→ Data provided:
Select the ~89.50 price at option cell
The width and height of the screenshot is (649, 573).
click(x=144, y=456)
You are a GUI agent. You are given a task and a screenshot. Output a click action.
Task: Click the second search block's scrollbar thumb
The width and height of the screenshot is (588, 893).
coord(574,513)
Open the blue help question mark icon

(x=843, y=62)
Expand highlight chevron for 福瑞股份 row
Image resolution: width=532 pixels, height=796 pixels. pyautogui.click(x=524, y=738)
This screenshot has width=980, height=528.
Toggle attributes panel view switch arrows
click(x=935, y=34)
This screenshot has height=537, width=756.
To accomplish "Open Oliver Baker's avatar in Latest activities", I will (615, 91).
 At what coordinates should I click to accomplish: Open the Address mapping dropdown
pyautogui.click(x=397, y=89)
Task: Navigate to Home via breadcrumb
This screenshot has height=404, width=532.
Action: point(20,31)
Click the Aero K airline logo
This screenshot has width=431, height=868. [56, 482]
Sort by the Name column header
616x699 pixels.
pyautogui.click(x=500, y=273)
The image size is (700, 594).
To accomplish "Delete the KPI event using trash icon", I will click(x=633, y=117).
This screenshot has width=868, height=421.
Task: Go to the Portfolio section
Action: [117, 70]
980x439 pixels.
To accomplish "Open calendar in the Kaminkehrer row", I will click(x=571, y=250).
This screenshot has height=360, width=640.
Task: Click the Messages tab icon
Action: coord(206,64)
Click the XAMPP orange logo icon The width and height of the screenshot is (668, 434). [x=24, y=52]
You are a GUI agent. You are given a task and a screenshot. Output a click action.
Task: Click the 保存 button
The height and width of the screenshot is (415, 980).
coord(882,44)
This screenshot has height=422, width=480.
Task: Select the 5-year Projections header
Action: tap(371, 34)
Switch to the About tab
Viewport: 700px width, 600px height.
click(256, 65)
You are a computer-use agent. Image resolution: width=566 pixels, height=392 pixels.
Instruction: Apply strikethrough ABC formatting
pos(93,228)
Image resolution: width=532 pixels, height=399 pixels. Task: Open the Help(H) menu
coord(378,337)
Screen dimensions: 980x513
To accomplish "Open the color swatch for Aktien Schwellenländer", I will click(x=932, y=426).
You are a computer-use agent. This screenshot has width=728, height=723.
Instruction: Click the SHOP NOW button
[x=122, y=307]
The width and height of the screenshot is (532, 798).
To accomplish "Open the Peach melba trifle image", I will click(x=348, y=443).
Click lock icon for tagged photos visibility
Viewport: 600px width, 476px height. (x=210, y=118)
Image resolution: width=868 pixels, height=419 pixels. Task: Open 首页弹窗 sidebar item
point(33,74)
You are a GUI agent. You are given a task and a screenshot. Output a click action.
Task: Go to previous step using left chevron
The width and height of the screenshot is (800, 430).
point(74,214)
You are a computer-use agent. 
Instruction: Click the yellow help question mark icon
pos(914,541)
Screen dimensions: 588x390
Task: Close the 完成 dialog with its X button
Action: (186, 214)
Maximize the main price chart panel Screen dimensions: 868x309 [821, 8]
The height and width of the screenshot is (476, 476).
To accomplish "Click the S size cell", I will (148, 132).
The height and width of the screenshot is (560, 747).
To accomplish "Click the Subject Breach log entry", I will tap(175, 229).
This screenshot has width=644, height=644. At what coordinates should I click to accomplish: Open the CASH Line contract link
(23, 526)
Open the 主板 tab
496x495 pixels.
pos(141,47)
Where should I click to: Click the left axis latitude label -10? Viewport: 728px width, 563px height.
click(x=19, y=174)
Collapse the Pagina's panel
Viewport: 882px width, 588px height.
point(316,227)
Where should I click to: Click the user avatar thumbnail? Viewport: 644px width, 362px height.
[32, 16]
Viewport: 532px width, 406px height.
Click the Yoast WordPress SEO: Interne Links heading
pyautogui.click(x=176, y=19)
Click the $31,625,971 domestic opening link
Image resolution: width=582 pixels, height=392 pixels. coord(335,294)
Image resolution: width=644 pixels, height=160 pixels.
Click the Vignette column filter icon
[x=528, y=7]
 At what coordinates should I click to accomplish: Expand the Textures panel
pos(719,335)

→ Task item: Could you copy out every record above exactly as it appears?

→ Output:
Select the ~89.50 price at option cell
The width and height of the screenshot is (649, 573).
click(x=144, y=456)
You are a GUI agent. You are given a task and a screenshot. Output a click action.
Task: Click the second search block's scrollbar thumb
The width and height of the screenshot is (588, 893).
coord(574,513)
Open the blue help question mark icon

(x=843, y=62)
Expand highlight chevron for 福瑞股份 row
Image resolution: width=532 pixels, height=796 pixels. pyautogui.click(x=524, y=738)
This screenshot has width=980, height=528.
Toggle attributes panel view switch arrows
click(x=935, y=34)
This screenshot has height=537, width=756.
To accomplish "Open Oliver Baker's avatar in Latest activities", I will (615, 91).
 At what coordinates should I click to accomplish: Open the Address mapping dropdown
pyautogui.click(x=397, y=89)
Task: Navigate to Home via breadcrumb
This screenshot has height=404, width=532.
Action: point(20,31)
Click the Aero K airline logo
This screenshot has width=431, height=868. [56, 482]
Sort by the Name column header
616x699 pixels.
pyautogui.click(x=500, y=273)
The image size is (700, 594).
To accomplish "Delete the KPI event using trash icon", I will click(x=633, y=117).
This screenshot has width=868, height=421.
Task: Go to the Portfolio section
Action: [117, 70]
980x439 pixels.
To accomplish "Open calendar in the Kaminkehrer row", I will click(x=571, y=250).
This screenshot has height=360, width=640.
Task: Click the Messages tab icon
Action: coord(206,64)
Click the XAMPP orange logo icon The width and height of the screenshot is (668, 434). [x=24, y=52]
You are a GUI agent. You are given a task and a screenshot. Output a click action.
Task: Click the 保存 button
The height and width of the screenshot is (415, 980).
coord(882,44)
This screenshot has height=422, width=480.
Task: Select the 5-year Projections header
Action: tap(371, 34)
Switch to the About tab
Viewport: 700px width, 600px height.
click(256, 65)
You are a computer-use agent. Image resolution: width=566 pixels, height=392 pixels.
Instruction: Apply strikethrough ABC formatting
pos(93,228)
Image resolution: width=532 pixels, height=399 pixels. Task: Open the Help(H) menu
coord(378,337)
Screen dimensions: 980x513
To accomplish "Open the color swatch for Aktien Schwellenländer", I will click(x=932, y=426).
You are a computer-use agent. This screenshot has width=728, height=723.
Instruction: Click the SHOP NOW button
[x=122, y=307]
The width and height of the screenshot is (532, 798).
To accomplish "Open the Peach melba trifle image", I will click(x=348, y=443).
Click lock icon for tagged photos visibility
Viewport: 600px width, 476px height. (x=210, y=118)
Image resolution: width=868 pixels, height=419 pixels. Task: Open 首页弹窗 sidebar item
point(33,74)
You are a GUI agent. You are given a task and a screenshot. Output a click action.
Task: Go to previous step using left chevron
The width and height of the screenshot is (800, 430).
point(74,214)
You are a computer-use agent. 
Instruction: Click the yellow help question mark icon
pos(914,541)
Screen dimensions: 588x390
Task: Close the 完成 dialog with its X button
Action: (186, 214)
Maximize the main price chart panel Screen dimensions: 868x309 [821, 8]
The height and width of the screenshot is (476, 476).
To accomplish "Click the S size cell", I will (148, 132).
The height and width of the screenshot is (560, 747).
To accomplish "Click the Subject Breach log entry", I will tap(175, 229).
This screenshot has width=644, height=644. At what coordinates should I click to accomplish: Open the CASH Line contract link
(23, 526)
Open the 主板 tab
496x495 pixels.
pos(141,47)
Where should I click to: Click the left axis latitude label -10? Viewport: 728px width, 563px height.
click(x=19, y=174)
Collapse the Pagina's panel
Viewport: 882px width, 588px height.
point(316,227)
Where should I click to: Click the user avatar thumbnail? Viewport: 644px width, 362px height.
[32, 16]
Viewport: 532px width, 406px height.
Click the Yoast WordPress SEO: Interne Links heading
pyautogui.click(x=176, y=19)
Click the $31,625,971 domestic opening link
Image resolution: width=582 pixels, height=392 pixels. coord(335,294)
Image resolution: width=644 pixels, height=160 pixels.
Click the Vignette column filter icon
[x=528, y=7]
 At what coordinates should I click to accomplish: Expand the Textures panel
pos(719,335)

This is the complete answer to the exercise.